One teaspoon is enough to deliver a lethal dose to 1.25 billion honeybees (it would kill half of them, and leave the others feeling very unwell). They pose a threat to any insect living on farmland or in streams that flow from farmland, and any organisms that depend on insects for food (birds and fish). Professor Dave Goulson

beautiful books about butterflies (and moths)

The Little Book of Butterflies is an essential guide to all species found in the British Isles. Learn to know your commas from your clouded yellows, and your meadow browns from your marsh fritillaries. This beautiful book features spreads on over 45 British and European butterflies, including where each one is found, biological information and what the caterpillars eat. It also gives simple explanations of a butterfly’s lifecycle and shows how these beautiful creatures are vital indicators of our ecosystems (plus measures we can take for their survival).

The Magnificent Book of Butterflies & Moths meets 36 butterflies and moths in this beautifully illustrated reference book. From flower-filled meadows and dusky woodlands to steamy rainforests, learn about the delicate glasswing butterfly and the mighty Hercules moth. Spot the orange oakleaf butterfly as it folds up its wings (to look like an autumn leaf) and marvel at prickly spines of the tiger moth (woolly bear) caterpillar. Includes maps of where each species is found.

what is ‘butterfly chaos theory?

You’ve likely heard of chaos theory, when people say that if a butterfly flaps its wings in one area of the world, it can cause a hurricane elsewhere, due to our complicated ecosystem. In fact it’s not true.

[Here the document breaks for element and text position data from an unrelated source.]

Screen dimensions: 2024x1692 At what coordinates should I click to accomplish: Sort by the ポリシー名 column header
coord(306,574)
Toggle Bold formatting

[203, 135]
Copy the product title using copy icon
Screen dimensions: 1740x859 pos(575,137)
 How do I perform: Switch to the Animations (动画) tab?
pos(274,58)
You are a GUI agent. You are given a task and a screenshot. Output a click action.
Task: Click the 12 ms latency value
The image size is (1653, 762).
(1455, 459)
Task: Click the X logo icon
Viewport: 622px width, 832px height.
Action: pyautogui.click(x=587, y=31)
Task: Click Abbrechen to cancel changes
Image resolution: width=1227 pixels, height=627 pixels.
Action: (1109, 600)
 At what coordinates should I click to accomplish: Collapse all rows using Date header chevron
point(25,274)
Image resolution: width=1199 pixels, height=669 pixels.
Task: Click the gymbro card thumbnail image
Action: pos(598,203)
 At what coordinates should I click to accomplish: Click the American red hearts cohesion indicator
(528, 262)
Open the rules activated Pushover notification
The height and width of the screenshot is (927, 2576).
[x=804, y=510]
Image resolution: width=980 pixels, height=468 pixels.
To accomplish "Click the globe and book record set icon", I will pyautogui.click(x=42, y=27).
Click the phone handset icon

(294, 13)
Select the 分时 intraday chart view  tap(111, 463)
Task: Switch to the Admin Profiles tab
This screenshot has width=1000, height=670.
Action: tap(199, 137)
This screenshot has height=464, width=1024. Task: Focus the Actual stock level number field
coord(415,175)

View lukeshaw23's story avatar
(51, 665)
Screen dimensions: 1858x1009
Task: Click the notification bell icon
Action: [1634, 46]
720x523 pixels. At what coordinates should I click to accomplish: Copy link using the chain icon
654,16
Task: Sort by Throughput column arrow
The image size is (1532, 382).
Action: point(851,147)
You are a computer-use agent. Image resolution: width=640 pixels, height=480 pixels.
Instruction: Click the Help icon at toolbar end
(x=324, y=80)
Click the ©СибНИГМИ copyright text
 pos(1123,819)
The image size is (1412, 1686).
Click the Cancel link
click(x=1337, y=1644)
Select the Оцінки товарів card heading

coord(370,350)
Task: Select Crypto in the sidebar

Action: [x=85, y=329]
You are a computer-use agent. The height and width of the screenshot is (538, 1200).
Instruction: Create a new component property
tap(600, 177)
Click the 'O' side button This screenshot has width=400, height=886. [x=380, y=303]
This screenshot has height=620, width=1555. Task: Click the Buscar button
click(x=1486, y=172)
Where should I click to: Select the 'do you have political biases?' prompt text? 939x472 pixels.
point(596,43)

The theory was devised by a mathematician who innocently simply used the butterfly is an example of how ‘small changes’ make a difference worldwide, rather than having new political leaders etc. We all know the way to change the world is from millions of people doing tiny things. Zero waste chef Anne-Marie Bonneau famously said ‘We don’t need a few people doing zero waste perfectly – we need billions of people doing it imperfectly’.

Another myth not true in the garden is that bumblebees ‘break the laws of physics’ by flying, as their bodies are too heavy for their wings. In fact, they simply fly in a different way to an aeroplane, one expert suggesting it’s more ‘creating mini hurricanes’ where they flap their wings so many times, it causes them to take off.

how to help an injured butterfly or moth

All the wildlife experts say the same – just leave it alone, to let nature take its course. It’s hard to watch but butterflies don’t live long, and you can’t ‘fix wings’ as these tiny scales are underneath and just brushing the wing will remove them, never to grow back (which are needed to deter predators). Oils alone from your hand could weigh a butterfly down, so it can’t fly.